- 1 pound fat-trimmed boned pork shoulder or butt
- 3/4 pound slender eggplant
- 1 red bell pepper (1/2 lb.)
- 1 onion (1/2 lb.)
- 1 tablespoon salad oil
- 2 cloves garlic, minced
- 2 carrots (6 oz. total), thinly sliced
- 1/4 pound mushrooms, rinsed and quartered
- 2 tablespoons hoisin sauce
- 2 tablespoons shao hsing wine (rice wine) or dry sherry
- 1 1/2 cups chicken broth
- 1 teaspoon Asian (toasted) sesame oil
- Soy sauce
- Thinly sliced green onions
- calories 332
- caloriesfromfat 38 %
- protein 26 g
- fat 14 g
- satfat 4 g
- carbohydrate 24 g
- fiber 4.6 g
- sodium 306 mg
- cholesterol 77 mg
How to Make It
Cut meat into 3/4-inch chunks.
Trim and discard eggplant stems.
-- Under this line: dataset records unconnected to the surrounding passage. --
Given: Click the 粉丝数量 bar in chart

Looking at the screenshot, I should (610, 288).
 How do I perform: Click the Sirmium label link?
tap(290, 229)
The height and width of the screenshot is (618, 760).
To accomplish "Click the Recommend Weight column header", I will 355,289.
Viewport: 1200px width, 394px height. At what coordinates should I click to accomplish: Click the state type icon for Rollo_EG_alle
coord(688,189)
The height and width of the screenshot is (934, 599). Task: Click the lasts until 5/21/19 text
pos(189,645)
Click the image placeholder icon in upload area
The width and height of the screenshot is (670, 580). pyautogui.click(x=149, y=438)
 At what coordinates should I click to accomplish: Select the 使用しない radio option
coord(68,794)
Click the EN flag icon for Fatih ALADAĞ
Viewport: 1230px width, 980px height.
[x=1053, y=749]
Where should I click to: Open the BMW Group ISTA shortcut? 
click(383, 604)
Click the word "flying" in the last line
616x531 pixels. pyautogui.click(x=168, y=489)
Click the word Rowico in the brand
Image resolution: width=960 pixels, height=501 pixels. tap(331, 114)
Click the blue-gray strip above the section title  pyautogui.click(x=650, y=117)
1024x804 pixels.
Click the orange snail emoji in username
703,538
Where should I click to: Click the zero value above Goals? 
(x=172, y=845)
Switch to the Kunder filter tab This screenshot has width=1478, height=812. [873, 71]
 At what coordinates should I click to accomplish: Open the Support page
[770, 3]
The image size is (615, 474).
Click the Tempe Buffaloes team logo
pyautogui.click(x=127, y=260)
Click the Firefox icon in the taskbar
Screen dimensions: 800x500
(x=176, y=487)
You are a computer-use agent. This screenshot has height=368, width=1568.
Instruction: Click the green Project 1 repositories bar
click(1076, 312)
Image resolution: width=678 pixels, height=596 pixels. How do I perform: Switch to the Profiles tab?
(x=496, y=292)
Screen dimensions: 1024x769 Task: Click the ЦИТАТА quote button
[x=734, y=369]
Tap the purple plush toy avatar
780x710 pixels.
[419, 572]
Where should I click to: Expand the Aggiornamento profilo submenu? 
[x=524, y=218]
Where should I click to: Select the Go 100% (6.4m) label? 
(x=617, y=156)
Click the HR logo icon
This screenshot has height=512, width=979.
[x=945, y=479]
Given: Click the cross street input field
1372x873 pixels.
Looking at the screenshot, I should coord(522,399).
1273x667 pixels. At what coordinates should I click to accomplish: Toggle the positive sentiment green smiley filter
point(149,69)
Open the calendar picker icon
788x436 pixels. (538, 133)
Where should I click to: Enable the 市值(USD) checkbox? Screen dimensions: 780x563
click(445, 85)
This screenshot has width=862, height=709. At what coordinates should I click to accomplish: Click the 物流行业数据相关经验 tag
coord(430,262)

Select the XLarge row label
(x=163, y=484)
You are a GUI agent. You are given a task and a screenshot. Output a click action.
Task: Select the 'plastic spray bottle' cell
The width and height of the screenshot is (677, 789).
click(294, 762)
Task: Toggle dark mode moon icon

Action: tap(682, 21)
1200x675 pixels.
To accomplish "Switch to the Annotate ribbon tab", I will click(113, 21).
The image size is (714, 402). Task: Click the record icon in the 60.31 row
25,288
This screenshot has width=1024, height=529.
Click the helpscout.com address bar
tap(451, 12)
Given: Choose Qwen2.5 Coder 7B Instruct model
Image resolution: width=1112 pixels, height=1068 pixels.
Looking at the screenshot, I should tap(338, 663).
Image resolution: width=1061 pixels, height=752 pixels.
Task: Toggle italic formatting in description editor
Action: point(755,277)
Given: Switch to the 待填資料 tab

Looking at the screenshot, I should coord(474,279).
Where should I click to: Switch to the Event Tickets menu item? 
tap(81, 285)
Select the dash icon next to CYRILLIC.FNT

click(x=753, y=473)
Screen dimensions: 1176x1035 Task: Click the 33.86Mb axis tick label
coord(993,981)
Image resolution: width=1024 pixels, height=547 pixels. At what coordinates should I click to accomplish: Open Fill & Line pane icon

Cut eggplant into 3/4-inch chunks.
Stem and seed bell pepper. Cut into 3/4-inch chunks.
Peel onion and cut into 3/4-inch chunks.
Place a 5- to 6-quart pan over high heat. Add 2 teaspoons oil and swirl to coat pan. Add pork and garlic; stir occasionally until lightly browned, 10 to 15 minutes. Pour from pan into a bowl.
To pan, add 1 teaspoon oil, onion, carrots, and mushrooms; stir-fry over high heat until onion begins to brown, about 10 minutes.
Add hoisin sauce, wine, broth, and pork. Stir until boiling to release browned bits in pan. Cover and simmer over low heat 10 minutes; stir often.
Add eggplant and bell pepper to pan. Mix, cover, and simmer over low heat until pork is very tender when pierced, 30 to 40 minutes longer; stir occasionally.
Add sesame oil and soy sauce to taste. Garnish portions with green onions.